[Raw data Boundary: Start]

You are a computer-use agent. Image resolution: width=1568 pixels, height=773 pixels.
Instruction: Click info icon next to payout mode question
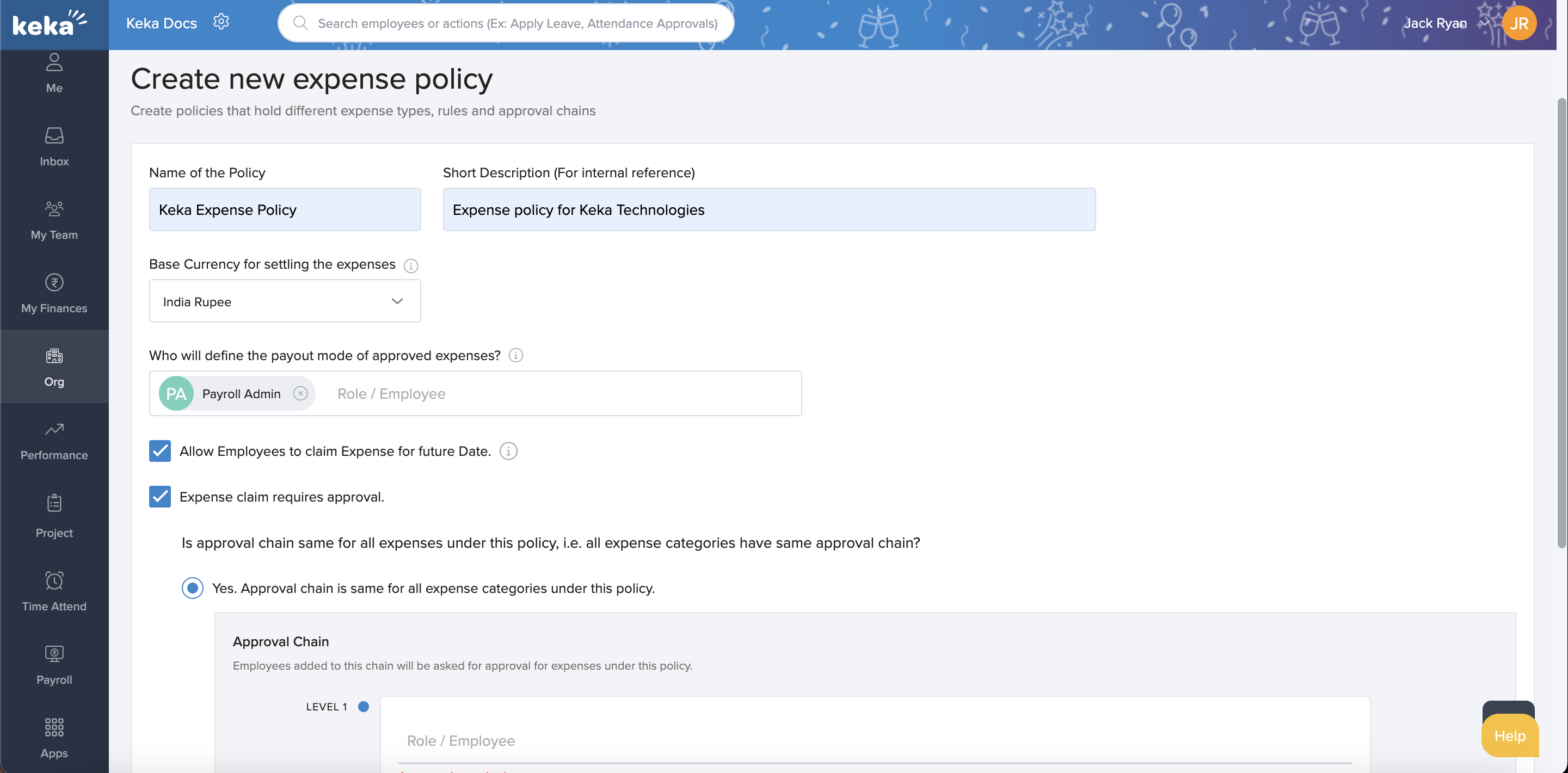(515, 355)
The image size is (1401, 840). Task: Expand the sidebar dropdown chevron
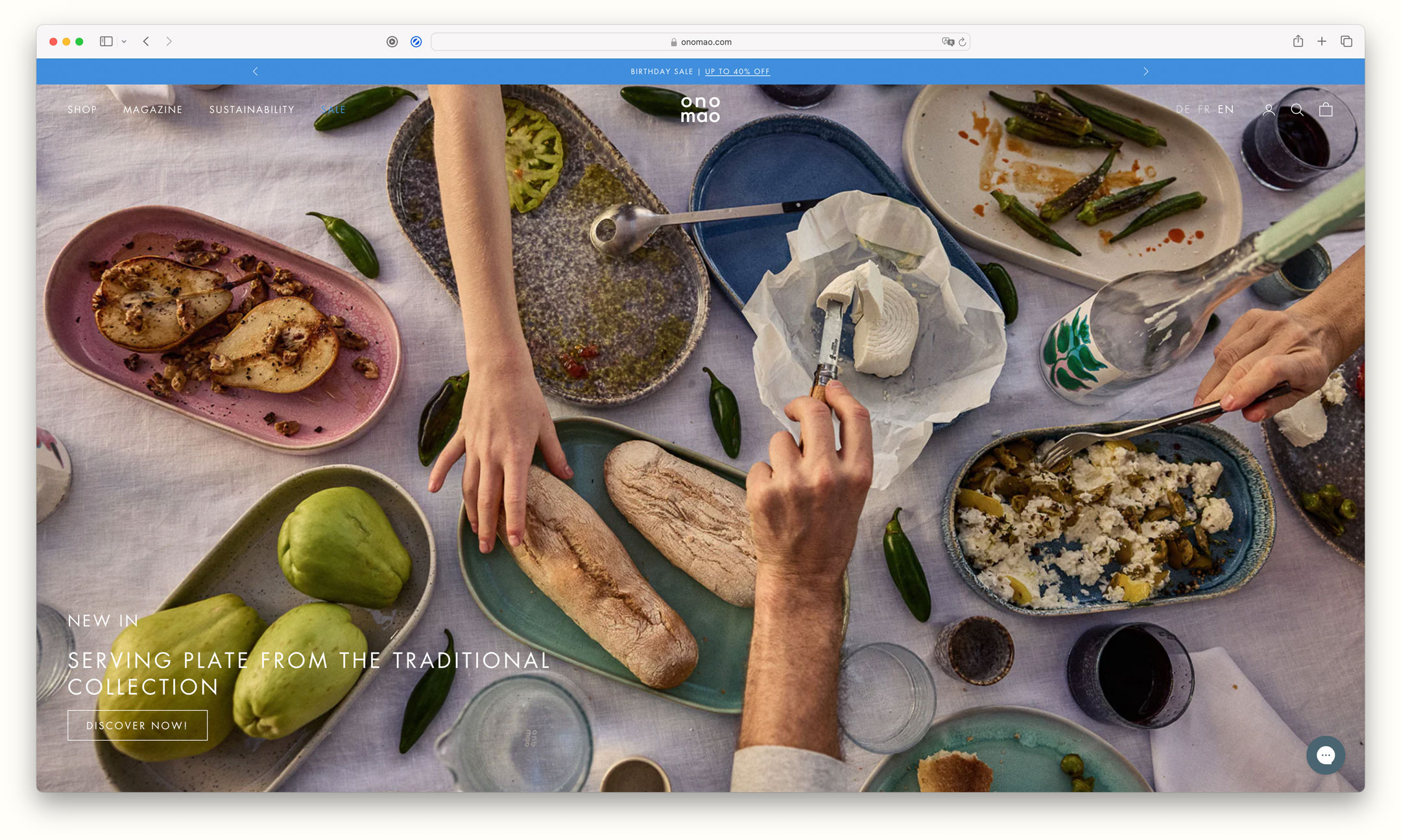(x=124, y=42)
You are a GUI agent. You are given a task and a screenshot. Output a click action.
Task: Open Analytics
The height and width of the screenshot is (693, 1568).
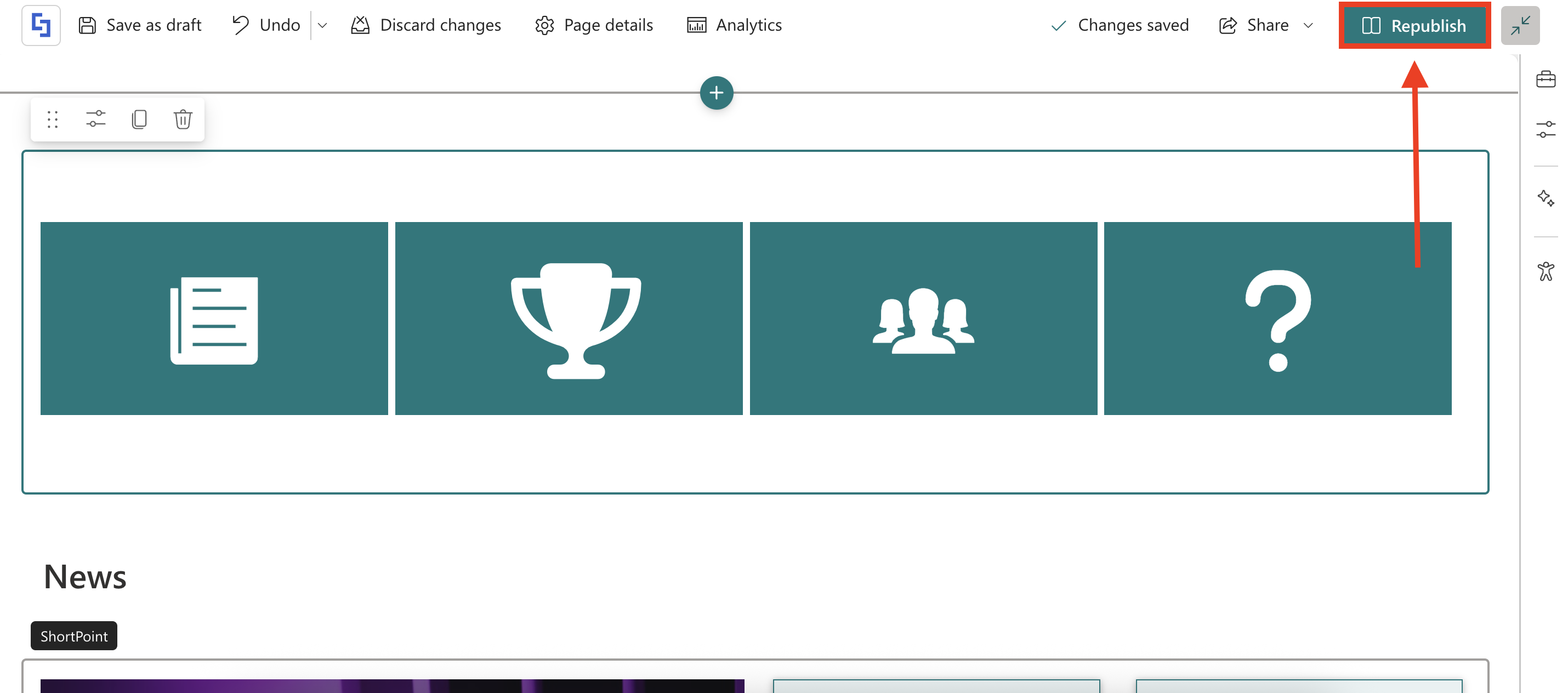click(x=734, y=25)
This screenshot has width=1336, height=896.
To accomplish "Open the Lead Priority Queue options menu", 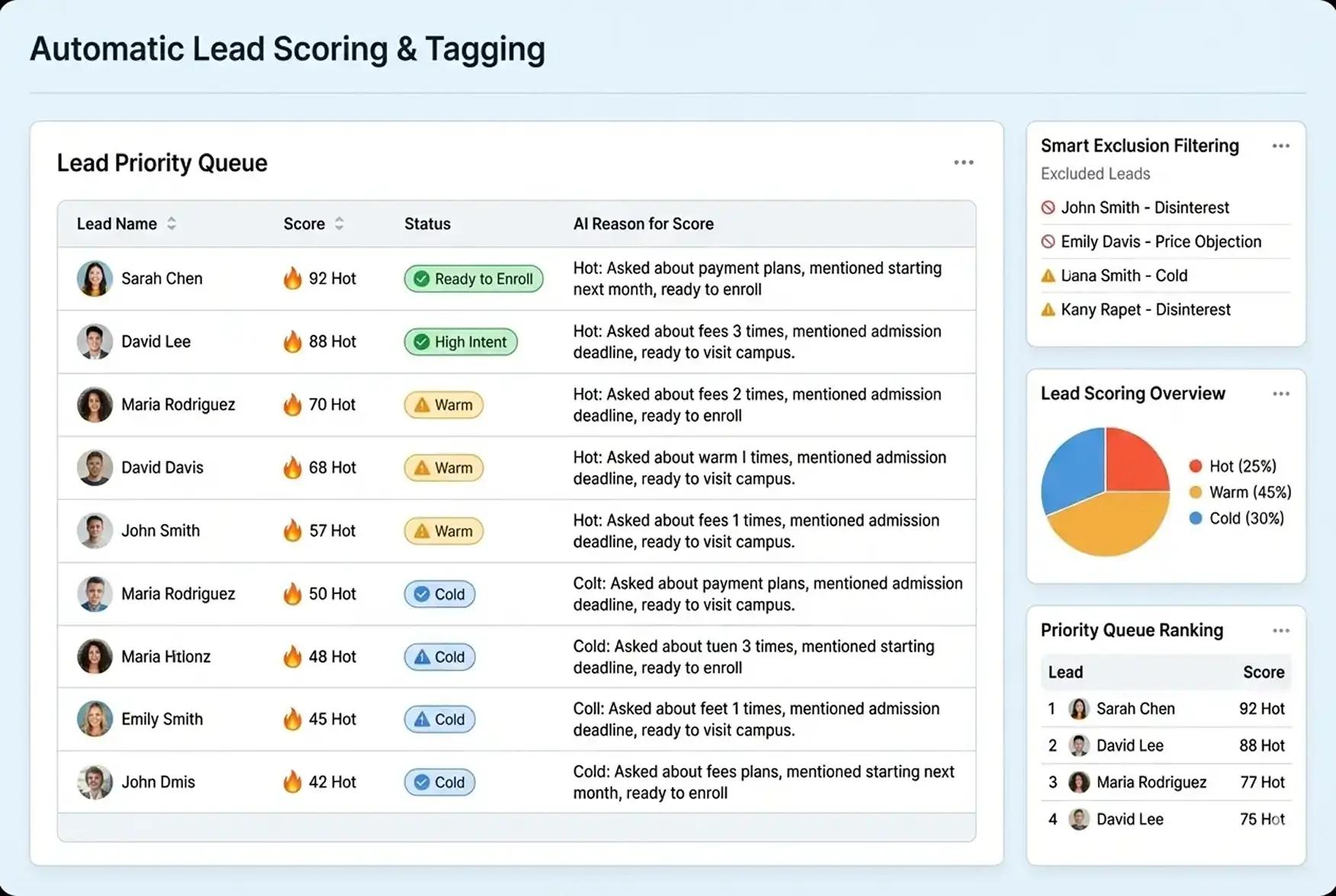I will 963,162.
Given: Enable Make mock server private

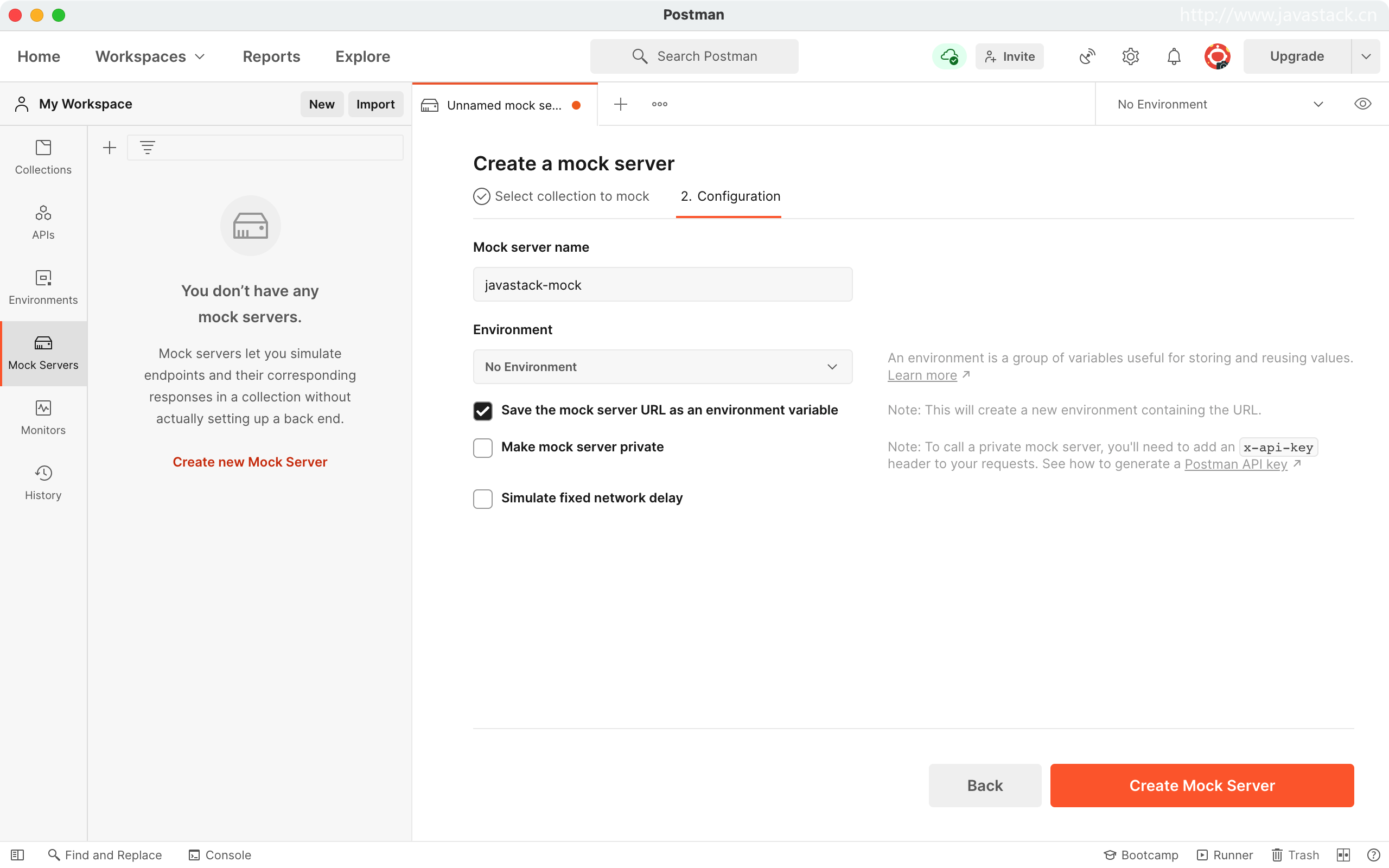Looking at the screenshot, I should (483, 448).
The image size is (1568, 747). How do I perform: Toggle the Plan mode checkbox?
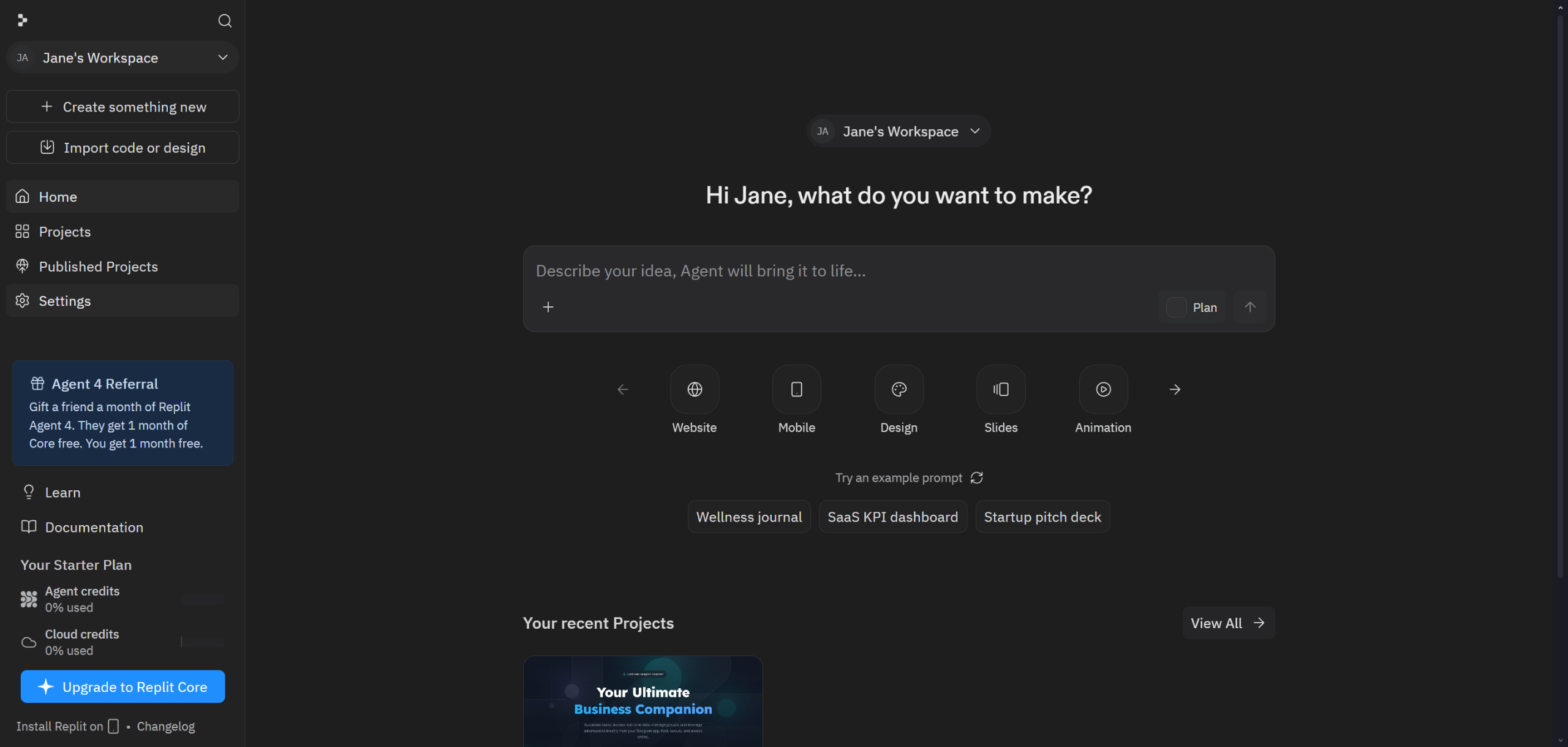(1176, 307)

[Raw data Boundary: End]

● What you need to do: Filter the entries down to the lines holding the string "agent". Copy each of those lines.

● Finished exercise:
You are a computer-use agent. Image resolution: width=1568 pixels, height=773 pixels.
You are a GUI agent. You are given a task and a screenshot. Output a click action.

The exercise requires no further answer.